Por Alexandre Schwartsman
“Should I cool it or should I blow?” – The Clash
Há quem diga que em 2027, independentemente do resultado das eleições presidenciais do ano que vem, o ajuste fiscal terá que ocorrer.
Se o sentido de “terá que ocorrer” na frase anterior for de uma recomendação, isto é, de algo que é necessário, não poderia concordar mais. Aliás, iria até mais longe: não usaria o tempo futuro, mas o presente (“tem que ocorrer”), e só não uso o pretérito (“teve que ocorrer”) porque a realidade não deixa.
Se, porém, for no sentido de algo que efetivamente acontecerá, minha concordância cai a zero. Sim, é possível e necessário mudar o rumo da política fiscal, mas isto não cairá do céu: é preciso uma combinação precisa de convicção, portanto vontade política, e condições políticas concretas para que isto se torne uma realidade.
Comecemos entendendo o tamanho do desafio.

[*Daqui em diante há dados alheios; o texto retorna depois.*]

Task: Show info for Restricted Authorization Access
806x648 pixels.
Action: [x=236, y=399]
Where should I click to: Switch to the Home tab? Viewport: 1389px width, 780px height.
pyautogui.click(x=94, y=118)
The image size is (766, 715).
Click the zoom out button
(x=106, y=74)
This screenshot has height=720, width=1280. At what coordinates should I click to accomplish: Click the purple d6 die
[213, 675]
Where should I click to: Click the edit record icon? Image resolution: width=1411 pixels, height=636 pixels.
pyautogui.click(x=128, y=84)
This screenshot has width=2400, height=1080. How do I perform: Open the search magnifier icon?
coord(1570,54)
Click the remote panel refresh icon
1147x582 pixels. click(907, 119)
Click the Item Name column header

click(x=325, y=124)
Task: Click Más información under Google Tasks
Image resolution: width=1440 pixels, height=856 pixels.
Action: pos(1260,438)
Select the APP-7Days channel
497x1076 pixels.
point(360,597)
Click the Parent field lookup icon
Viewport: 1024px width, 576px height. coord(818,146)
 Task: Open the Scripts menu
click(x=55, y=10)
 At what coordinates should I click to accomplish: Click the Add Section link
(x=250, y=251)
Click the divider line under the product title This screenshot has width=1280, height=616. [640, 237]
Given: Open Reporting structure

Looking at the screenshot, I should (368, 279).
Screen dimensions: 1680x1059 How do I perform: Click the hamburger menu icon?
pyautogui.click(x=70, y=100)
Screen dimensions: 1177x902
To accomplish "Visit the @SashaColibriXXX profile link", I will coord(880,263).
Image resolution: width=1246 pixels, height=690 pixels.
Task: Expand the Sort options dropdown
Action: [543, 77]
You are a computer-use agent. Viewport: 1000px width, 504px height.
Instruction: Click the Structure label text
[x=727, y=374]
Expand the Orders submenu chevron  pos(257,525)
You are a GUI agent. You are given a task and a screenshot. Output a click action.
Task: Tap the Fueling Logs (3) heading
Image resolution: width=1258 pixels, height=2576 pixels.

A dívida do governo corresponde hoje a 80% do PIB; se usarmos os critérios do FMI, que permitem a comparação com os demais países, seria 90% do PIB, mas vamos ficar com o número mais modesto. Já a taxa de juros que incide em média sobre esta dívida ficou ao redor de 12% nos últimos 12 meses, um pouco abaixo da taxa Selic no mesmo período, 13%.
Deduzida a inflação, em torno de 5%, temos uma taxa real de juros de aproximadamente 7% ao ano. Aplicada a uma dívida de 80% do PIB, este juro real faz a dívida crescer o equivalente a 5,6% do PIB a cada ano (0,056 X 0,80).
No sentido contrário, o crescimento da economia faz com que a relação entre a dívida e o PIB caia. Tomemos, para fins do presente cálculo, que a economia consiga crescer indefinidamente a 3% ao ano sem causar desequilíbrios associados à inflação, ou ao balanço de pagamentos. Isto faria com que a dívida caísse a cada ano o equivalente a 2,4% do PIB (0,03 X 0,80).
Assim, o excesso de juros sobre o crescimento corresponderia a 3,2% do PIB a cada ano (5,6% – 2,4%). Portanto, para impedir a dívida de crescer, o governo precisa gerar um excesso de receitas sobre suas despesas não-financeiras (superávit primário) equivalente a 3,2% do PIB.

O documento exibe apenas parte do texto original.